The United States has a long history of viewing mysterious, frightening diseases as entities imported from outside the nation’s borders. The nation has an equally long history of seeking to prevent disease domestically by preventing the importation of perceived vectors of the disease, be those people or goods, from abroad. Over and over again, nineteenth-century Americans observing the epidemic spread of cholera in Europe and elsewhere sought to prevent its importation to the United States through policies such as quarantine. From typhoid to leprosy to even parasites like hookworm, there was public acceptance of the idea that these maladies had been imported to the United States via the bodies of foreigners, even when there was evidence to the contrary.

In the nineteenth century, the idea of the foreigner as a contagious danger meshed seamlessly with notion of most immigrants as being somehow biologically inferior to native-born Americans. Likewise, the idea that dread diseases spread to Americans through contact with immigrants gave credence to efforts to restrict the numbers of immigrants allowed entry into the United States, to require their medical screening on or before arrival in the country, and to compel immigrants to adopt American customs and behaviors. Viewed as biological menaces, it was not much of a stretch to decide that some, if not all, groups of immigrants were also moral menaces. The conflation of infection disease, moral panic, and isolationist policies was starkly evident a century later in the identification of AIDS with Haitians and with calls to bar HIV+ individuals from receiving visas to the United States.

There is nothing incorrect in locating the current Ebola outbreak in West Africa, just as there is nothing wrong in understanding the Chikungunya virus as having been recently imported to the Caribbean after having previously been identified only in Africa, Asia, Europe, and the Indian and Pacific Oceans. Middle East Respiratory Syndrome (MERS) first occurred in Jordan and has spread through Arabian Peninsula and beyond. The majority of those in the United States who have tuberculosis were born abroad. As these examples demonstrate, diseases do travel; humans, animals, and goods can serve as vectors; and effective quarantines and screening programs can be good public health tools. But it is too easy to think that keeping the sick out of the nation will protect America’s health. Changing climate patterns, such as the warming of the American south, make it possible for insects to bring diseases like malaria and dengue to regions where the diseases had been eradicated or nonexistent. On the other hand, even if diverse disease vectors are introduced into the United States, they are not likely to spark major public health crises, given Americans’ comparatively high level of access to medical care, medicines, adequate nutrition, and potable water.

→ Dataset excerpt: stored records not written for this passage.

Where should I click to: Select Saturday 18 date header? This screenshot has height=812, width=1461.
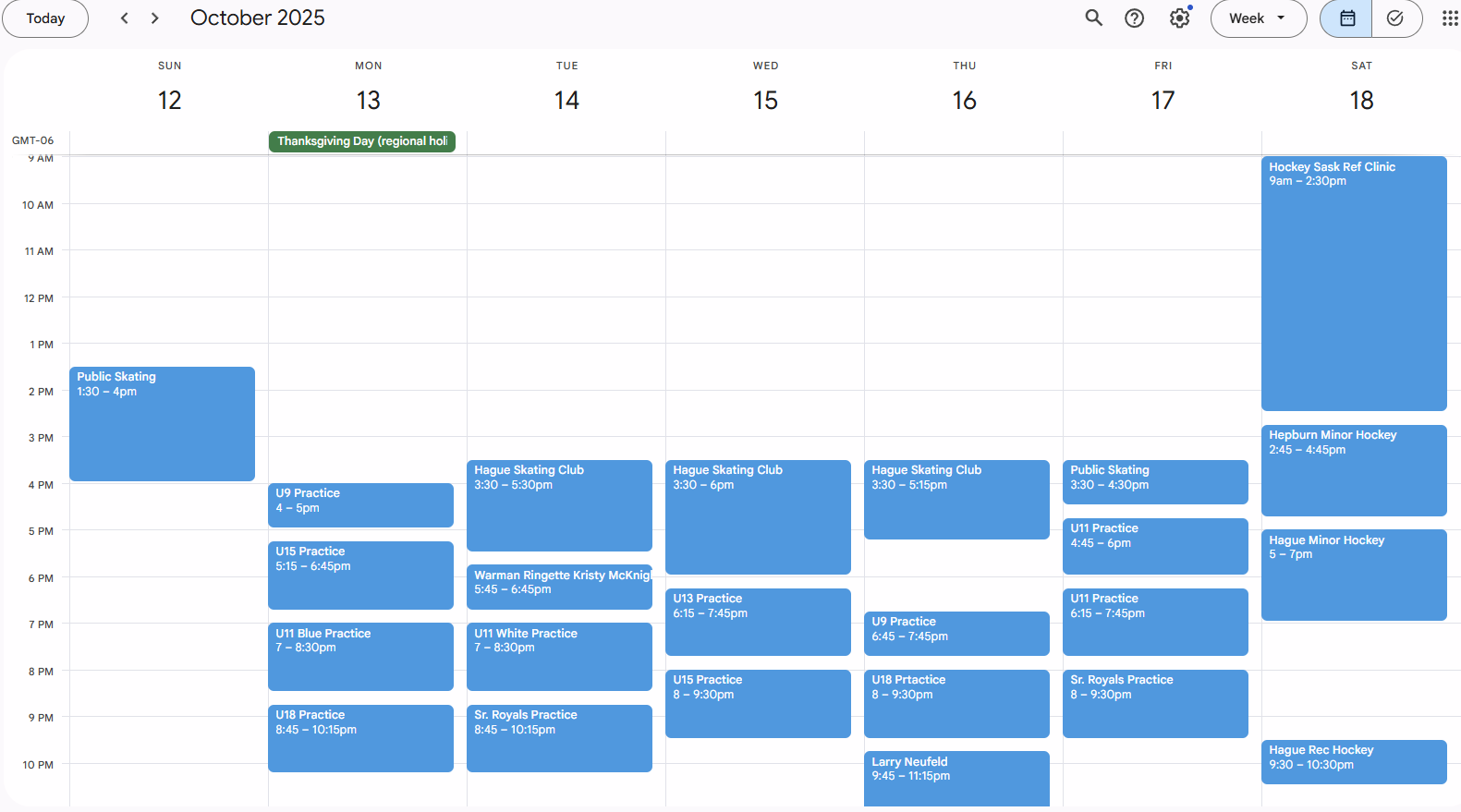(x=1360, y=100)
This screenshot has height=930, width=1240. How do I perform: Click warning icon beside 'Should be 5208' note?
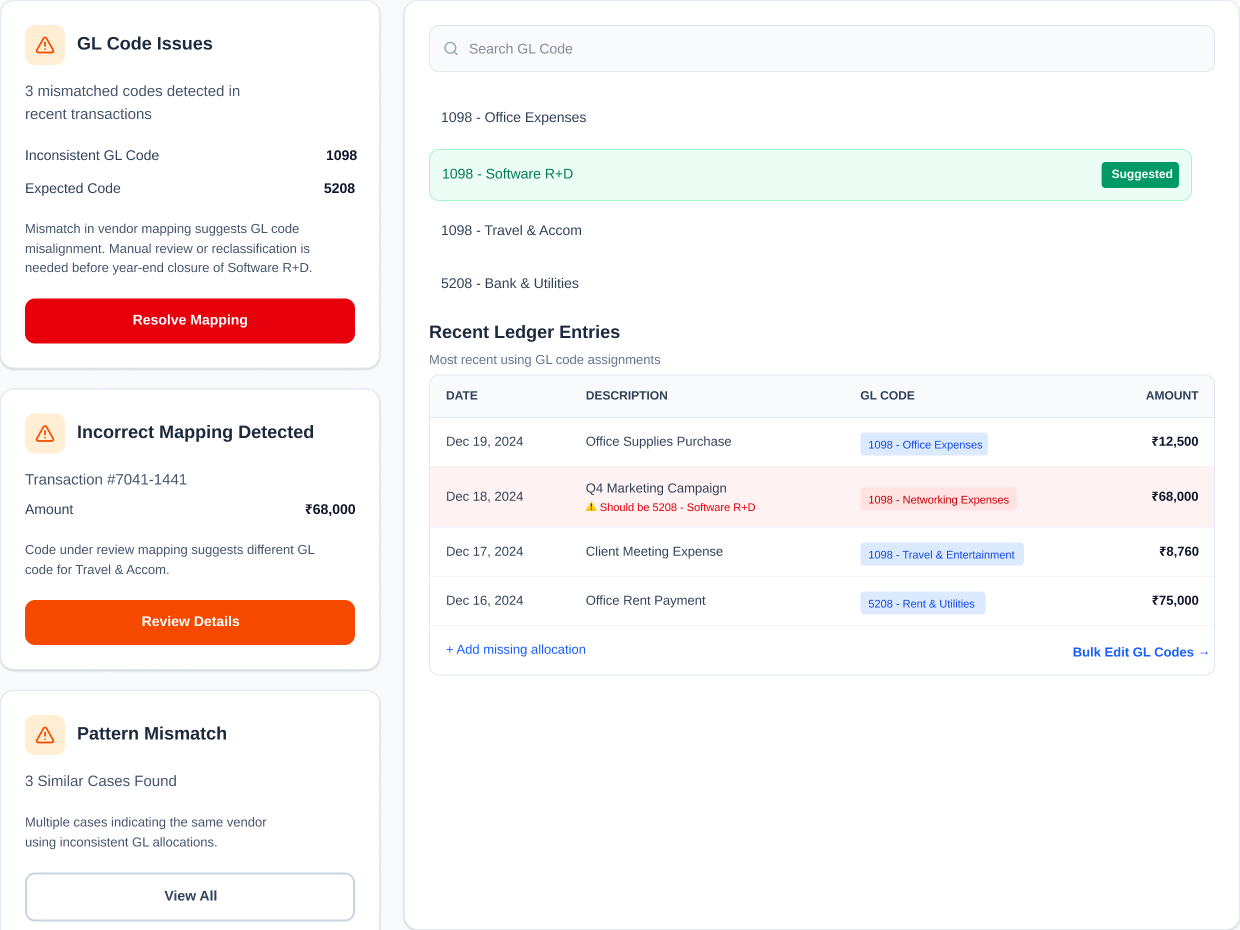pyautogui.click(x=591, y=507)
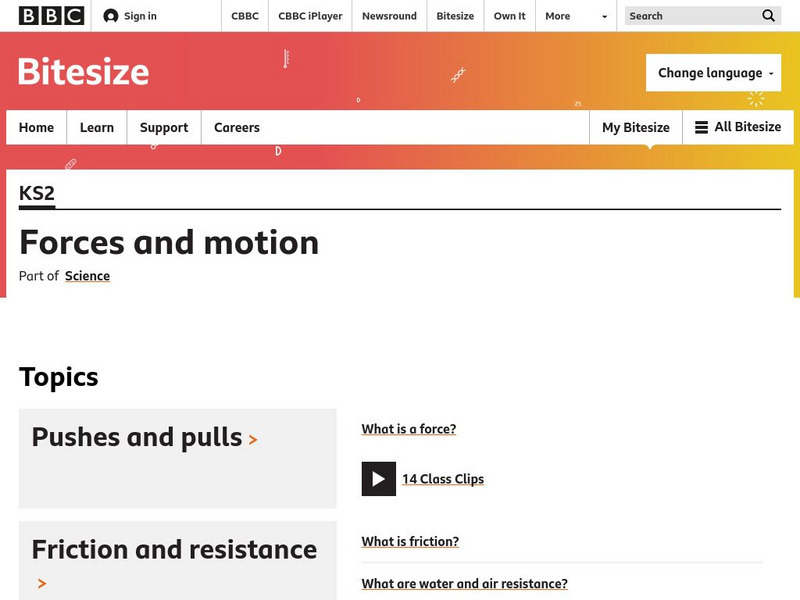Screen dimensions: 800x600
Task: Follow the Science subject link
Action: click(87, 276)
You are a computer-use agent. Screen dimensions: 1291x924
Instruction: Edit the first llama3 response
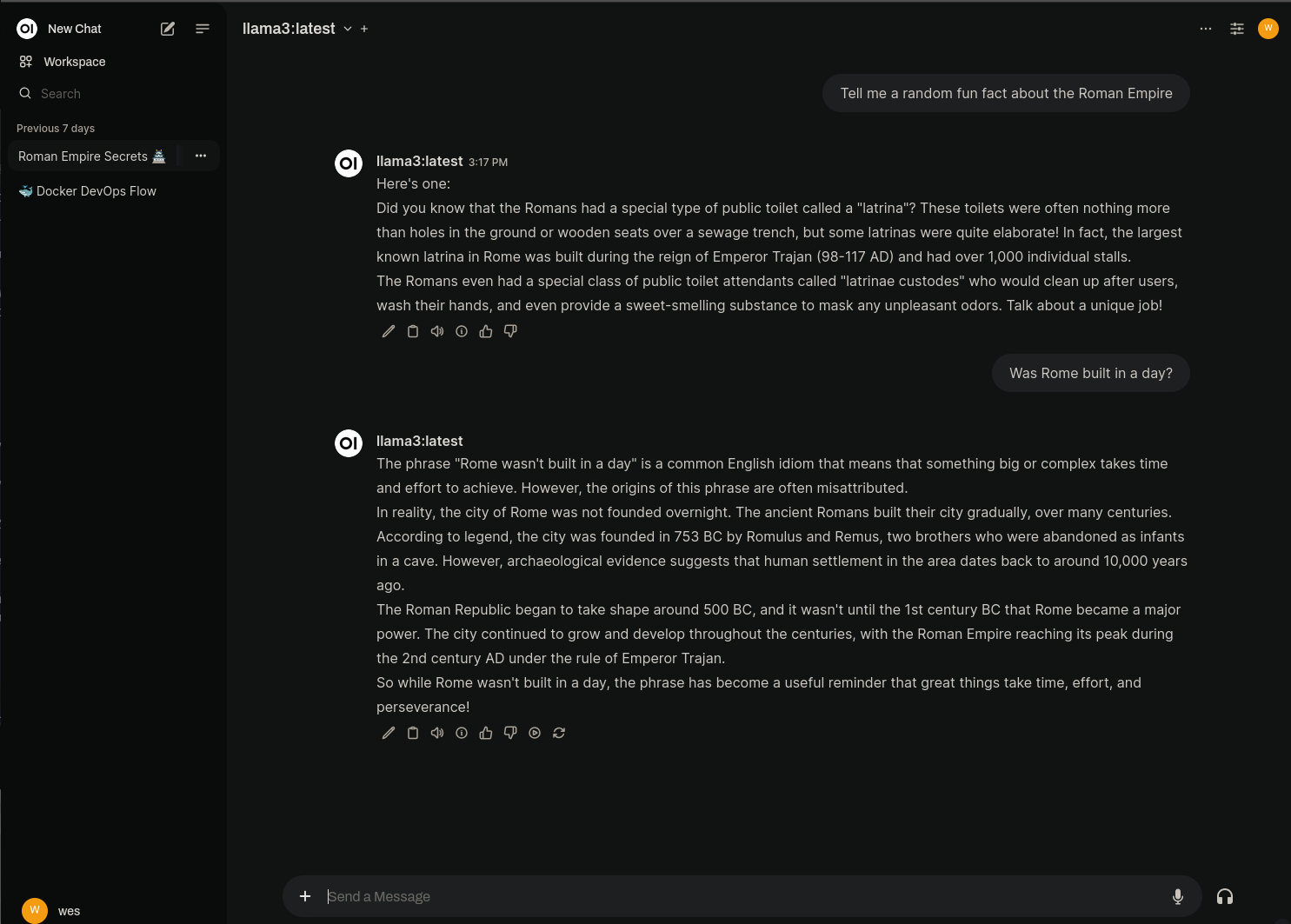point(389,331)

Donald Trump is merely the latest in a long line of Americans who would like to somehow protect the nation behind a virtual fence that screens out those who are seen as posing a contagious risk to the American public. While the sentiment is understandable and the public health sector does try to prevent disease importation where possible, it is important to remember our history of reading social concerns into biology. Be it Ebola, SARS, tuberculosis or any other contagious disease, let our policies be founded on science and not on conjuncture, scaremongering, or wishful thinking.